Lesson learn Aspek ekonomi suatu negara nampaknya memang memberikan pengaruh tersendiri terhadap ketahanan pangan negara tersebut. Terbukti dengan apa yang menjadi bahasan di jurnal ini, krisis ekonomi yang melanda Indonesia di pertengahan 1997 nyatanya memberikan sejumlah perubahan terhadap pola konsumsi masyarakat Jawa Barat khususnya dan Indonesia secara luas yang mengindikasikan rentannya ketahanan pangan daerah tersebut. Ketidakberdayaan the economic power ketika krisis berakibat penurunan proporsi pangan, artinya masyarakat cenderung mengurangi pengeluaran untuk membeli pangan karena pendapatan menurun dan harga pangan yang cenderung meningkat. Makin tinggi pendapatan, kesempatan untuk dapat memenuhi kebutuhan pangan juga akan lebih baik, dan memang bisa dikatakan bahwa ekonomi merupakan faktor penentu bagaimana pemenuhan akan pangan dan akhirnya hal ini terkait dengan status gizi dan status kesehatan masyarakat.

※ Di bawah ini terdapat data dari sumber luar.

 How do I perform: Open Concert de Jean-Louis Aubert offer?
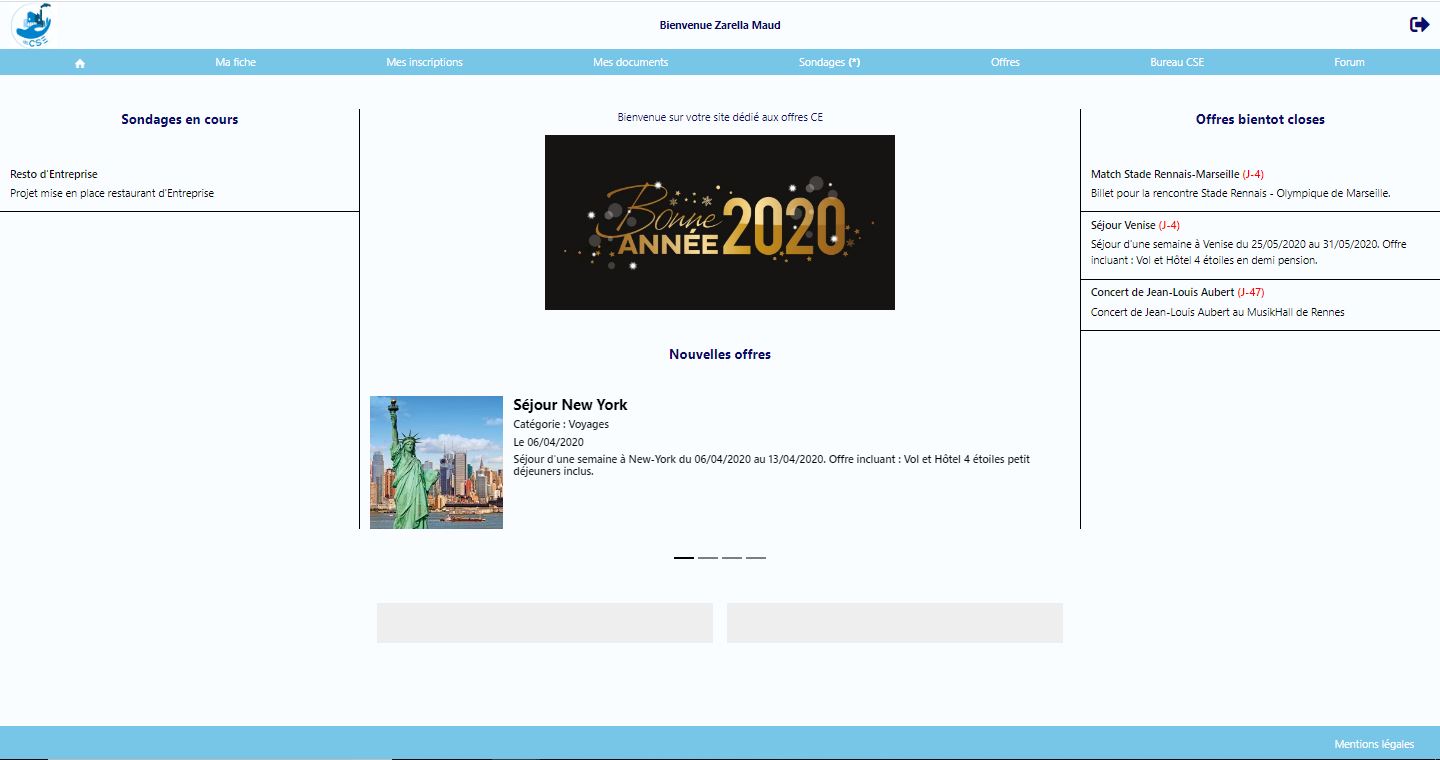tap(1162, 292)
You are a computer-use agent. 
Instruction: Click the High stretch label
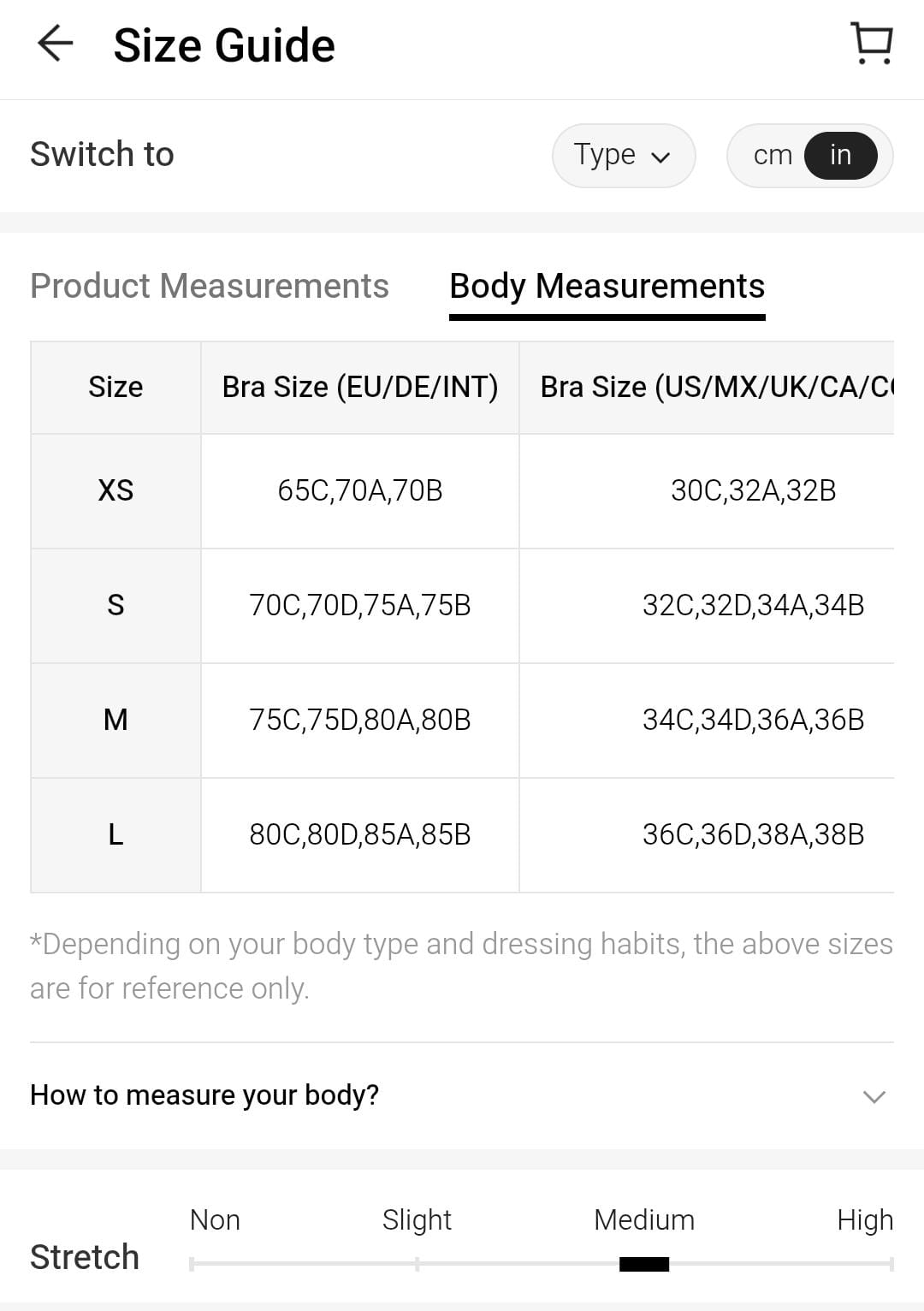(864, 1219)
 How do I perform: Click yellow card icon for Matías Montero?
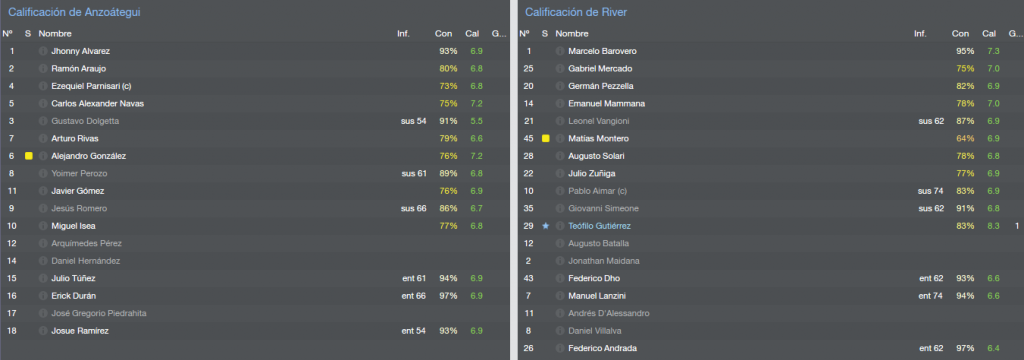click(545, 139)
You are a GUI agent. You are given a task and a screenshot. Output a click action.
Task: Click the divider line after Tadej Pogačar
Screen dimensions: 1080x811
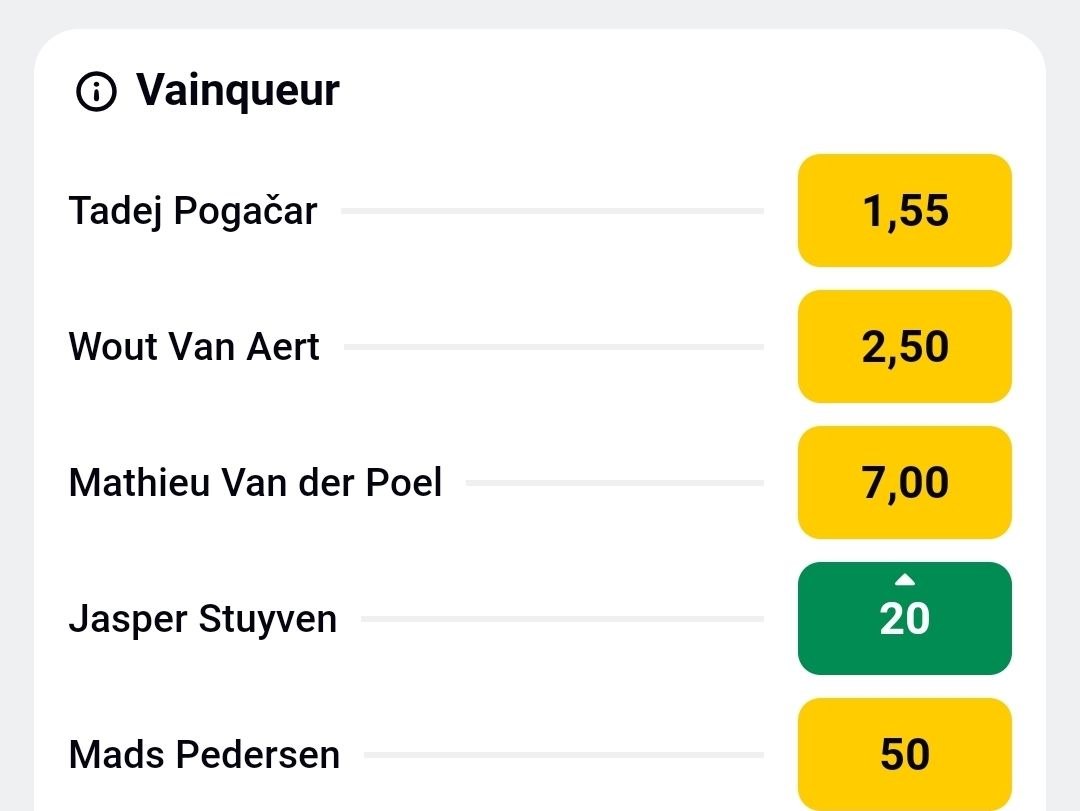(552, 211)
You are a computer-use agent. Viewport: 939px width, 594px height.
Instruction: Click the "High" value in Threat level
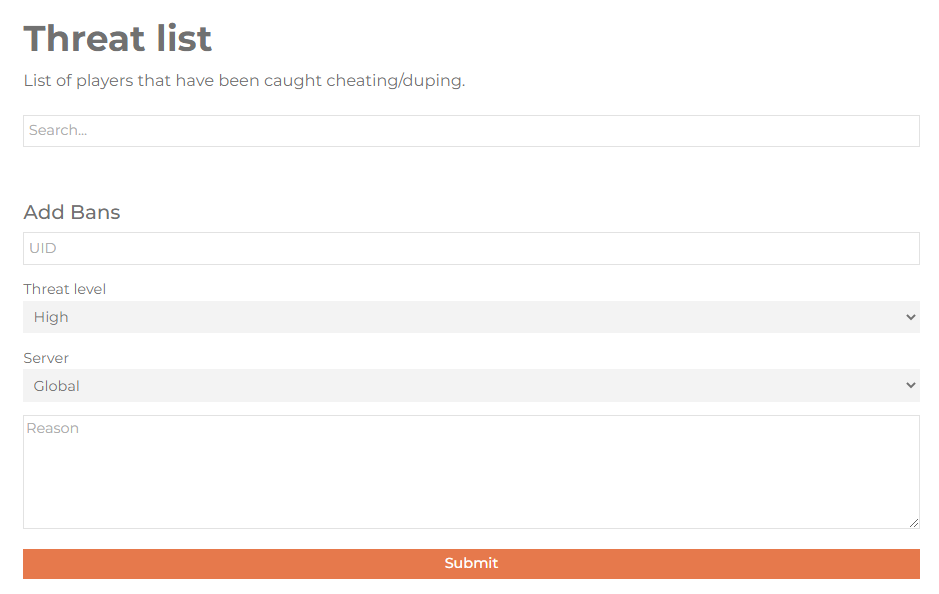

Untuk itu peran pemerintah dalam hal ini sangat dibutuhkan karena masalah ketahanan pangan merupakan masalah yang penting yang pemerintah harus mengambil tindakan dalam penyelesaiannya. Melalui sejumlah kebijakan yang tentu dengan campur tangan pemerintah dan segenap warga negara yang pro terhadap ketahanan pangan merupakan salah satu cara yang bisa dijadikan solusi. Ketersediaan pangan dengan jumlah yang cukup dan harga yang dapat dijangkau masyarakat merupakan pekerjaan rumah yang harus diselesaikan pemerintah saat ini mengingat Indonesia merupakan negara yang kaya akan SDA yang beragam, sebenarnya masalah kerentanan terhadap ketahanan pangan merupakan hal yang harusnya tidak terjadi. SDA beragam memungkinkan Indonesia lebih mudah untuk melakukan diversifikasi pangan yang tujuannya memberikan alternatifalternatif jenis pangan lain yang dapat dijadikan panganan pokok sehingga ketika terjadi siklus ekonomi yang tidak diinginkan masyarakat punya berbagai alternatif untuk tetap stabil dalam pemenuhan pangan dan gizi.